Records to use ▸
= = = =

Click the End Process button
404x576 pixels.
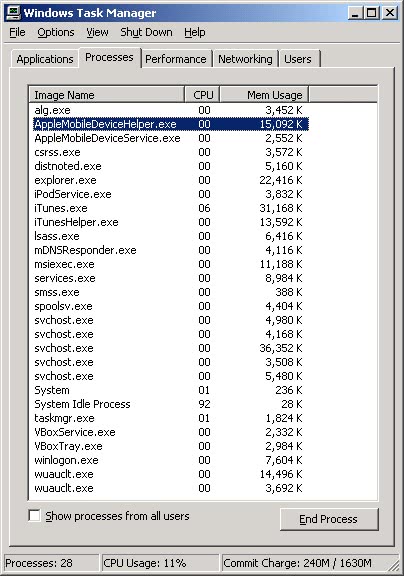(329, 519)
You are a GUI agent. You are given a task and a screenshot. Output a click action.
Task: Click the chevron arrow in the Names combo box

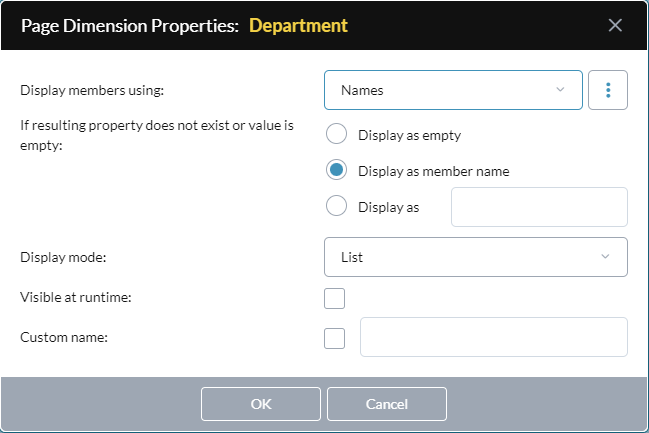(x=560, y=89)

= = = =

Work order ▸
Generate a word-for-word copy of the preceding records, excluding all pictures.

Answer section ▸
Click the End Process button
404x576 pixels.
(329, 519)
You are a GUI agent. You are given a task and a screenshot. Output a click action.
Task: Click the chevron arrow in the Names combo box

(x=560, y=89)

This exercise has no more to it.